▶ _Set exercise_: Please extract the stretch of the patch message below from "2023-03-18 08:13:32" through "with qedi_board_disable_work.", copying it word for word.

▶ _Extract to read_:
───

2023-03-18 08:13:32

by Zheng Wang

[permalink] [raw]
Subject: [PATCH RESEND] scsi: qedi: Fix use after free bug in qedi_remove due to race condition

In qedi_probe, it calls __qedi_probe, which bound &qedi->recovery_work
with qedi_recovery_handler and bound &qedi->board_disable_work
with qedi_board_disable_work.

When it calls qedi_schedule_recovery_handler, it will finally
call schedule_delayed_work to start the work.

When we call qedi_remove to remove the driver, there
may be a sequence as follows:

Fix it by finishing the work before cleanup in qedi_remove.

CPU0 CPU1

|qedi_recovery_handler
qedi_remove |
__qedi_remove |
iscsi_host_free |
scsi_host_put |
//free shost |
|iscsi_host_for_each_session
|//use qedi->shost

Fixes: 4b1068f5d74b ("scsi: qedi: Add MFW error recovery process")

───

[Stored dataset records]
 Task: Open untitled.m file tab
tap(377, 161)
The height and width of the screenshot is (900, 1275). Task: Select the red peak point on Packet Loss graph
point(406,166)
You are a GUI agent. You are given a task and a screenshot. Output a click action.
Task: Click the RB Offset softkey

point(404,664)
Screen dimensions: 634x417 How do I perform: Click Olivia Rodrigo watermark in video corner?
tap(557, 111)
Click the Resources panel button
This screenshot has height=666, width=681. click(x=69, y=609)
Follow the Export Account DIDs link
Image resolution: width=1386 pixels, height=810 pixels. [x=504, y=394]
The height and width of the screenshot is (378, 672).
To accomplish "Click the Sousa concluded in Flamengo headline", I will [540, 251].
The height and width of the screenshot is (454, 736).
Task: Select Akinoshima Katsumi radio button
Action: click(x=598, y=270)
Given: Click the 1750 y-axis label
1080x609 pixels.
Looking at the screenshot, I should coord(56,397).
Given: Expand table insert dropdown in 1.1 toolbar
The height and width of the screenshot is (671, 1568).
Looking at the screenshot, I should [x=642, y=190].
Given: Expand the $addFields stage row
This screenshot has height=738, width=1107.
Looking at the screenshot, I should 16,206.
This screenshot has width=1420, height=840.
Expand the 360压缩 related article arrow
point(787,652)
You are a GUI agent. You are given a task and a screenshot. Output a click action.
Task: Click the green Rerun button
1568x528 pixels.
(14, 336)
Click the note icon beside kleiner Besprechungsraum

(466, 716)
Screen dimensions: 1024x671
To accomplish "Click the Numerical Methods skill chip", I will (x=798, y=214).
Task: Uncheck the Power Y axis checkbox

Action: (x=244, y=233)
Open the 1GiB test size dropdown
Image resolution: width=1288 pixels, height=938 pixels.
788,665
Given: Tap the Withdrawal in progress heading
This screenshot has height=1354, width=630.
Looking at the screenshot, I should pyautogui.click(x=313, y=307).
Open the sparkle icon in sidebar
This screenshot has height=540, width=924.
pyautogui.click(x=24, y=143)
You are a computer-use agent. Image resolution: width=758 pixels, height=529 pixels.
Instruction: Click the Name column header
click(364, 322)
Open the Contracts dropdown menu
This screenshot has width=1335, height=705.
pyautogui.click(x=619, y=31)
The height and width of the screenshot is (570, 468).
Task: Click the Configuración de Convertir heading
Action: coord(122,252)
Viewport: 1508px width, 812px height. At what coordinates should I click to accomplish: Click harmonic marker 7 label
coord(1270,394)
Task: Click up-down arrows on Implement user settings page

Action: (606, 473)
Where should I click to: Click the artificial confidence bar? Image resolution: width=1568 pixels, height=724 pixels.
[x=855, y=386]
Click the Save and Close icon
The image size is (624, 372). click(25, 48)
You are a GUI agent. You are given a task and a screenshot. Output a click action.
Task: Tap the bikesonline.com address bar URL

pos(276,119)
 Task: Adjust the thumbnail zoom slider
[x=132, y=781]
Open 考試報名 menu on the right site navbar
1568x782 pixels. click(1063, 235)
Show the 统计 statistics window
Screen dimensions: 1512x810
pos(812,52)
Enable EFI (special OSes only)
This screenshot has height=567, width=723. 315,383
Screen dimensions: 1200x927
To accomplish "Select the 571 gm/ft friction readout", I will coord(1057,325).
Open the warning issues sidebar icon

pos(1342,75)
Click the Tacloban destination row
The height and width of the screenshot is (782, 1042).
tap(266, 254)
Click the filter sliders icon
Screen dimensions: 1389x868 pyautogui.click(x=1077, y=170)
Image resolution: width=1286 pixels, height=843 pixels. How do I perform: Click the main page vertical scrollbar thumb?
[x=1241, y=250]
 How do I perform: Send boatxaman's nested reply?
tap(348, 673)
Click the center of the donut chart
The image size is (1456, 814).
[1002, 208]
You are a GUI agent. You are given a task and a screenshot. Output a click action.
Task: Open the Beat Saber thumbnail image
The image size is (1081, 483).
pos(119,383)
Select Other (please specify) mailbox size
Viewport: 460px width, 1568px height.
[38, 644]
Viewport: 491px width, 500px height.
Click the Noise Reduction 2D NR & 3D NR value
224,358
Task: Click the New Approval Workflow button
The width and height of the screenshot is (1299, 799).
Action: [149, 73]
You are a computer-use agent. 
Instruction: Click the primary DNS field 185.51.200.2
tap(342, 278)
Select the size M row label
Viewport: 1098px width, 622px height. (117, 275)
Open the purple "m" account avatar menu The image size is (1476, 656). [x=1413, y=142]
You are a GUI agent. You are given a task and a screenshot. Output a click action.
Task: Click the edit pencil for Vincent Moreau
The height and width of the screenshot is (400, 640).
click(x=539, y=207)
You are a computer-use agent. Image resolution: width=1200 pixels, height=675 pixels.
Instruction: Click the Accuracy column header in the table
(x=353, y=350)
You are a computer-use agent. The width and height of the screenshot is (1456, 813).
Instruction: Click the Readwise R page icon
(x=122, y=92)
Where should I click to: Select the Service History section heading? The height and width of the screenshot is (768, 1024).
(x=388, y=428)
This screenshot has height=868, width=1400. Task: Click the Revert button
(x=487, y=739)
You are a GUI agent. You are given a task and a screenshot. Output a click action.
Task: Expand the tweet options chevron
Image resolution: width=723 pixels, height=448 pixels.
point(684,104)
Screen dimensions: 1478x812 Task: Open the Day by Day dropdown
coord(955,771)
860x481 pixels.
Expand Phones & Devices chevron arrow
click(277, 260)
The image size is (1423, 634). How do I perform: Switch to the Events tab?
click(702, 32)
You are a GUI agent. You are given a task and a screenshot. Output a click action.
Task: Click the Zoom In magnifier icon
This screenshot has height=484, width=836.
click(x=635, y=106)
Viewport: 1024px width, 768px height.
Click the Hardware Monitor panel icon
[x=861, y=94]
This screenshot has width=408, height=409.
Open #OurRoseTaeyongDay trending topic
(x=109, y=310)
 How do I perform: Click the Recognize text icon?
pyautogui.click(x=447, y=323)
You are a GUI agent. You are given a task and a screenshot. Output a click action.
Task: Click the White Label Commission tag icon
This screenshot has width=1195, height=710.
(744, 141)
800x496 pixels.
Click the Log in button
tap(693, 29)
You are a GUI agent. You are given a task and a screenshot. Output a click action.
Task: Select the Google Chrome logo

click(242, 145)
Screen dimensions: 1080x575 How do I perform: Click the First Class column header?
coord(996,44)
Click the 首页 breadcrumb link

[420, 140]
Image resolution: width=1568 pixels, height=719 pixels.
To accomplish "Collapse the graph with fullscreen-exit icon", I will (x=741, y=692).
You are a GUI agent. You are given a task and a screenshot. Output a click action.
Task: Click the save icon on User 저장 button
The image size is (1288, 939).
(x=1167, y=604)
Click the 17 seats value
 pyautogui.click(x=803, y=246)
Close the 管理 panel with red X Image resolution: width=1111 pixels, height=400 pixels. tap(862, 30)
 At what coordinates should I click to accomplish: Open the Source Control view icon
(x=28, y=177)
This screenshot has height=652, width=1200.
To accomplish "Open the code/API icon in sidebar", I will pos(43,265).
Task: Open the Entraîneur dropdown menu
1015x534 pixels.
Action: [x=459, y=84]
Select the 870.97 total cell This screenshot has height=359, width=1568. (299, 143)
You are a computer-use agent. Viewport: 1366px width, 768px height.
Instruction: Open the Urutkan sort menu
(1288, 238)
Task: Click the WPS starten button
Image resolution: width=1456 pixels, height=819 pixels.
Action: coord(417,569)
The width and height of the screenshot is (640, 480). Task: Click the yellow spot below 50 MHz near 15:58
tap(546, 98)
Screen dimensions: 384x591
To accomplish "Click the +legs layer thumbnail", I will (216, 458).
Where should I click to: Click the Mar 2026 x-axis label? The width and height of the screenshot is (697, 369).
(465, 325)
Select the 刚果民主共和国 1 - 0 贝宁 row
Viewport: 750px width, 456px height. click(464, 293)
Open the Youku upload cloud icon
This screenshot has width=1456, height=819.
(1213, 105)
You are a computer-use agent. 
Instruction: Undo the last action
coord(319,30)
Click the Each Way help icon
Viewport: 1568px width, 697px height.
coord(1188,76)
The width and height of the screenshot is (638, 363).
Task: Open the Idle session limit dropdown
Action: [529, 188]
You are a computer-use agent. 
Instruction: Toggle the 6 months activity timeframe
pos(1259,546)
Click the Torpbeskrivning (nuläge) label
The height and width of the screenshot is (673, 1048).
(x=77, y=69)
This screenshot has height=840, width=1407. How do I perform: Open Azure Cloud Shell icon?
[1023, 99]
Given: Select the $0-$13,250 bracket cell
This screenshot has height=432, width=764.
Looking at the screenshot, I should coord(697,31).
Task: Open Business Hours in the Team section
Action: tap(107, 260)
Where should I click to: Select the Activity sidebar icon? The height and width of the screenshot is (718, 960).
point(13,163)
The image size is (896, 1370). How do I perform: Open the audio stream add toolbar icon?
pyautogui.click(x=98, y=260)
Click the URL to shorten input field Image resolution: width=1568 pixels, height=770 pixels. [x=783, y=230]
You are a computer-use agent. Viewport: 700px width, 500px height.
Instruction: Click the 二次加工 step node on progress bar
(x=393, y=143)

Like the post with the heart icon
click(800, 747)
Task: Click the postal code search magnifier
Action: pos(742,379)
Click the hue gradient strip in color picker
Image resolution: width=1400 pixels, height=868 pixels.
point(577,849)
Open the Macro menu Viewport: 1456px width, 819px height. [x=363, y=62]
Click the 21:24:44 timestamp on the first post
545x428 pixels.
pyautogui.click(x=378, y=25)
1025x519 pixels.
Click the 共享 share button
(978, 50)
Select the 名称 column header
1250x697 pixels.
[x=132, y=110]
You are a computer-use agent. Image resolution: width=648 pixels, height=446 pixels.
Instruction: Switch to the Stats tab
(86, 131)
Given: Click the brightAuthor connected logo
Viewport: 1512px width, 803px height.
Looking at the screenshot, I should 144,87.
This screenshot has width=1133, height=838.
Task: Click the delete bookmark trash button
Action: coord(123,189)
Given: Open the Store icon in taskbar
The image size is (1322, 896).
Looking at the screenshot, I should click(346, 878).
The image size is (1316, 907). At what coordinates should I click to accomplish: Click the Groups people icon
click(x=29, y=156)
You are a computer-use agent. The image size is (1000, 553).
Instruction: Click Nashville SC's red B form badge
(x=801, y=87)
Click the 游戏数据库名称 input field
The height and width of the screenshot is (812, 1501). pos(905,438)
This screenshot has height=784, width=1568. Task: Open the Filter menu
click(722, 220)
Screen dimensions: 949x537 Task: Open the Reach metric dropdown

───

▶ _Result of this exercise_:
2023-03-18 08:13:32

by Zheng Wang

[permalink] [raw]
Subject: [PATCH RESEND] scsi: qedi: Fix use after free bug in qedi_remove due to race condition

In qedi_probe, it calls __qedi_probe, which bound &qedi->recovery_work
with qedi_recovery_handler and bound &qedi->board_disable_work
with qedi_board_disable_work.